(Pixel coordinate grounding data)
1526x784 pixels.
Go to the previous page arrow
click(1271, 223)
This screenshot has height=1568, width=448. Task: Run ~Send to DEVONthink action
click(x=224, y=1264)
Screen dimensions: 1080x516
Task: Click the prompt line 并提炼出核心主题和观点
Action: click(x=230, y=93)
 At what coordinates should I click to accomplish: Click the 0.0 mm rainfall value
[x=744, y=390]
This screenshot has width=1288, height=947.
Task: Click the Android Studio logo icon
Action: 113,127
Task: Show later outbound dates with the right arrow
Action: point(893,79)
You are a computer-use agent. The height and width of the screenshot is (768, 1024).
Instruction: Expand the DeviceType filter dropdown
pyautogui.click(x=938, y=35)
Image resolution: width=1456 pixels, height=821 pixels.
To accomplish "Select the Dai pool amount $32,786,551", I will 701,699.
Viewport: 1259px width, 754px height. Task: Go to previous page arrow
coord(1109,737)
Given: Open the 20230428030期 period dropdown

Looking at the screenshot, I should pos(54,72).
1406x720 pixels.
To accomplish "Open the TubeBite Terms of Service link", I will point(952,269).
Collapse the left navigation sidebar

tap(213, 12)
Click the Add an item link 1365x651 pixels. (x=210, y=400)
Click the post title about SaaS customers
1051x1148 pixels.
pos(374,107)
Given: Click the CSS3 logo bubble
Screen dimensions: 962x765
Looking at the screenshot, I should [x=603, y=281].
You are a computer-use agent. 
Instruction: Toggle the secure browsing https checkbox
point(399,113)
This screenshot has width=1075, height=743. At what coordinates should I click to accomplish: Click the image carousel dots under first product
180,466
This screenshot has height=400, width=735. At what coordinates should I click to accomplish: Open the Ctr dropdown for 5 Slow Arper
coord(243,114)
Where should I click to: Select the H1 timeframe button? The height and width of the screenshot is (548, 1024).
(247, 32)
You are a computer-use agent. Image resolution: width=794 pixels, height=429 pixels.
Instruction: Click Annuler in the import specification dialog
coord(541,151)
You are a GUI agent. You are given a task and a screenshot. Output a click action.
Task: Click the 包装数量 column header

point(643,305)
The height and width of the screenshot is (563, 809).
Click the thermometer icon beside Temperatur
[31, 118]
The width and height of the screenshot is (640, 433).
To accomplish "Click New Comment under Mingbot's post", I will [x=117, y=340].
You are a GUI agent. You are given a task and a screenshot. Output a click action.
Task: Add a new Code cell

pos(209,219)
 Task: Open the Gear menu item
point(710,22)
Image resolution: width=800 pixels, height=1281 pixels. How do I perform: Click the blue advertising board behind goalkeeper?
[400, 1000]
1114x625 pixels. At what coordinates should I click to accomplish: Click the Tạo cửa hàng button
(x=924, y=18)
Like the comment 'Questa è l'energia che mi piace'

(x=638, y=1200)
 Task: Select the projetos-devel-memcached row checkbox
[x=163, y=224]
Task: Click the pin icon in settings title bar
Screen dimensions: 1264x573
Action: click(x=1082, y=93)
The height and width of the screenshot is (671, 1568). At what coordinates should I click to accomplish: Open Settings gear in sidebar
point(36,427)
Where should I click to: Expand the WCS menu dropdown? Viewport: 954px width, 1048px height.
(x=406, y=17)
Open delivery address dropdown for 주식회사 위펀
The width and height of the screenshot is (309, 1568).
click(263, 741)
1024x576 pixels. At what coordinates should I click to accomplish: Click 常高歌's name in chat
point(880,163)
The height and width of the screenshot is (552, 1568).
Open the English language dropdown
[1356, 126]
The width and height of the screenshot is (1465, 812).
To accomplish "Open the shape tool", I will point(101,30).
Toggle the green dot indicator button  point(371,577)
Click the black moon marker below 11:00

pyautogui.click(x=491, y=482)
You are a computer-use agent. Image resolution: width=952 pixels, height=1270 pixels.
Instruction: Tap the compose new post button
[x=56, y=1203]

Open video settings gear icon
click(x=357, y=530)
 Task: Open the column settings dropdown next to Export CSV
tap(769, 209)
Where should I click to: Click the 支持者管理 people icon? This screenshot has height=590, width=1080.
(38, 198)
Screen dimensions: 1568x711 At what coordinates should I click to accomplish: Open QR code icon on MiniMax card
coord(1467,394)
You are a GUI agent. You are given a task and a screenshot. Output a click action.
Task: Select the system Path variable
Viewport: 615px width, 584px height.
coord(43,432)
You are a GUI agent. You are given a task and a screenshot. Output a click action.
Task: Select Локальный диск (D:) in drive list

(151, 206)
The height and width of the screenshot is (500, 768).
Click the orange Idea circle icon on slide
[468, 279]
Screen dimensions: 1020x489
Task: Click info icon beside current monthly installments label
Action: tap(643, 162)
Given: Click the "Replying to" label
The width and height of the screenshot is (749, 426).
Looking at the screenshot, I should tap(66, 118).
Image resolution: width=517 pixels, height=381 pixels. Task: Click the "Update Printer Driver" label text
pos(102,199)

| Task statement |
Where a line of the data includes the string "computer", list that line.

| Expected output |
You are a computer-use agent. The height and width of the screenshot is (768, 1024).
You are a computer-use agent. 
You are a computer-use agent. Image resolution: width=794 pixels, height=429 pixels.
You are a computer-use agent. Image resolution: width=952 pixels, height=1270 pixels.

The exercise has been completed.